NewsOne: Do you think the Chinese have made some dubious investments in Africa that are not necessarily benefiting the African people?
VJ: It’s not for me to say, it’s for the Africans to say. And that was part of what the President was saying, we want to be a partner. We aren’t here to tell young Africans what to do. We have confidence that they will come to their on conclusion about what’s in their best interest. And that is a relationship that is built in mutual interest and mutual respect. So they should reach their own conclusions about everyone, including the United States.
NewsOne: Do you think that some of the autocratic governments in Africa (i.e., Zimbabwe and Uganda) are feeling the pressure to become a democracy when they see how countries, such as South Africa and Senegal, and Ghana are advancing?
VJ: Only if they [autocratic countries] feel pressure from within.

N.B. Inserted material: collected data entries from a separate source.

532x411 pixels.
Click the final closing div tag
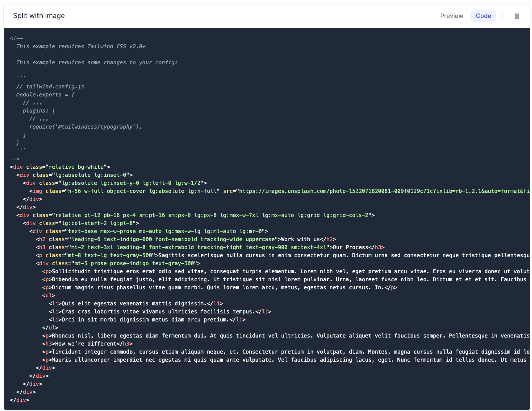[x=20, y=400]
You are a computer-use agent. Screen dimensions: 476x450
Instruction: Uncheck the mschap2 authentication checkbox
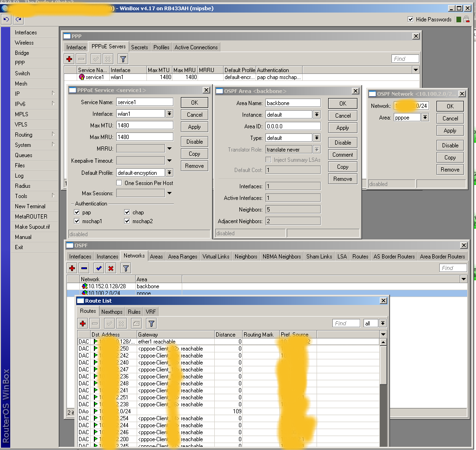127,221
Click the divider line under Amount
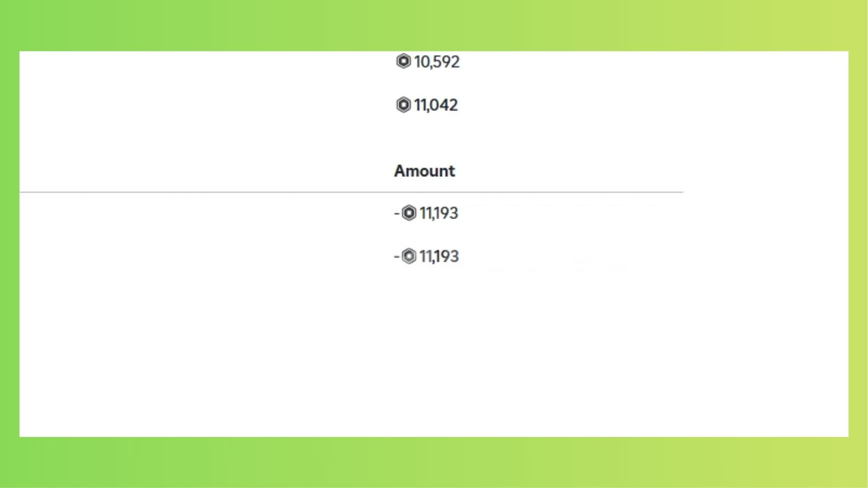The height and width of the screenshot is (488, 868). click(351, 192)

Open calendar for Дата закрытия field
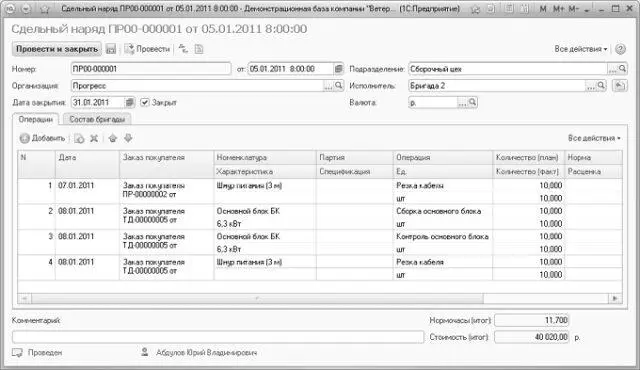tap(129, 102)
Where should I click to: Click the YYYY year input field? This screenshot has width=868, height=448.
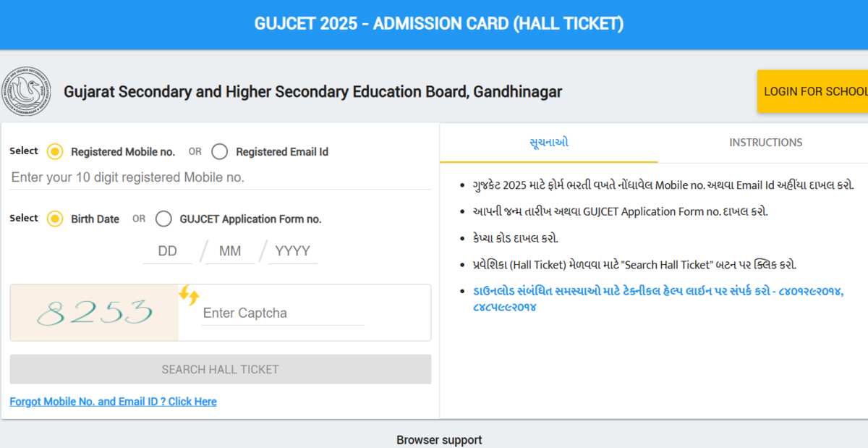tap(292, 251)
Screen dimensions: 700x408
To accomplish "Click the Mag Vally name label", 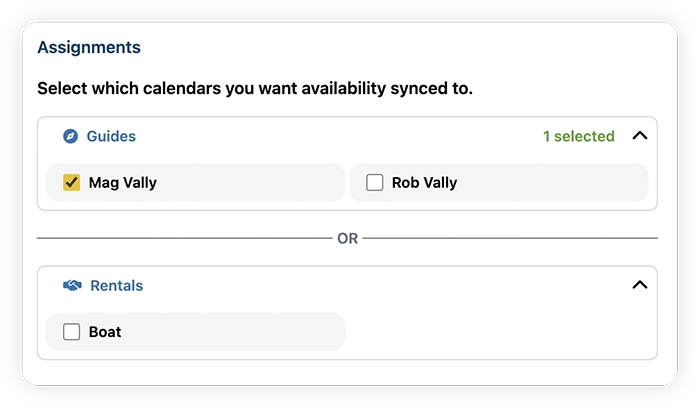I will [122, 183].
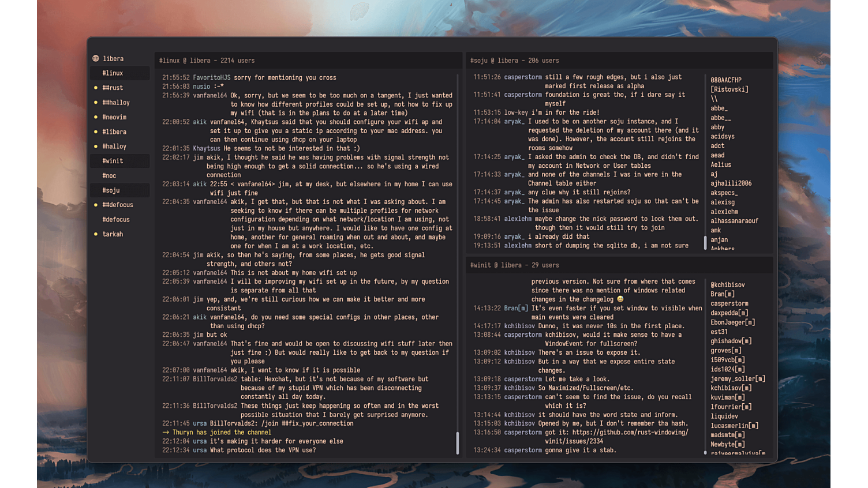Image resolution: width=868 pixels, height=488 pixels.
Task: Click the unread indicator beside ##defocus
Action: (x=96, y=205)
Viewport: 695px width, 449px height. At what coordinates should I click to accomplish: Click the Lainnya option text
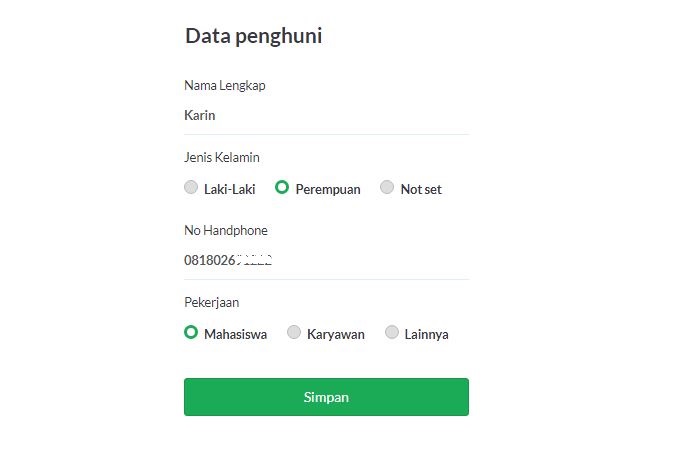[x=427, y=334]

So one of the President’s messages was that ordinary people can effect dramatic change if they get involved and engaged.
In other words, you will have
the country that you fight for!
So the people of South Africa, they bled in order to fight for a democracy, so they are leading by example, and that example is there for everybody to follow.
I want to say one last thing, when we look at the potential for the United States by President Obama coming here and talking about the potential of our relationship between the United States and Africa — it’s a very good investment that will pay an infinite fold. No one has really asked the question [about the relevancy of] the President going to Asia or going to South America or going to Europe. And this trip — as all of those trips — will strengthen the United States as leaders around the world, forge new partnerships, and create jobs back home, and that is a very good investment.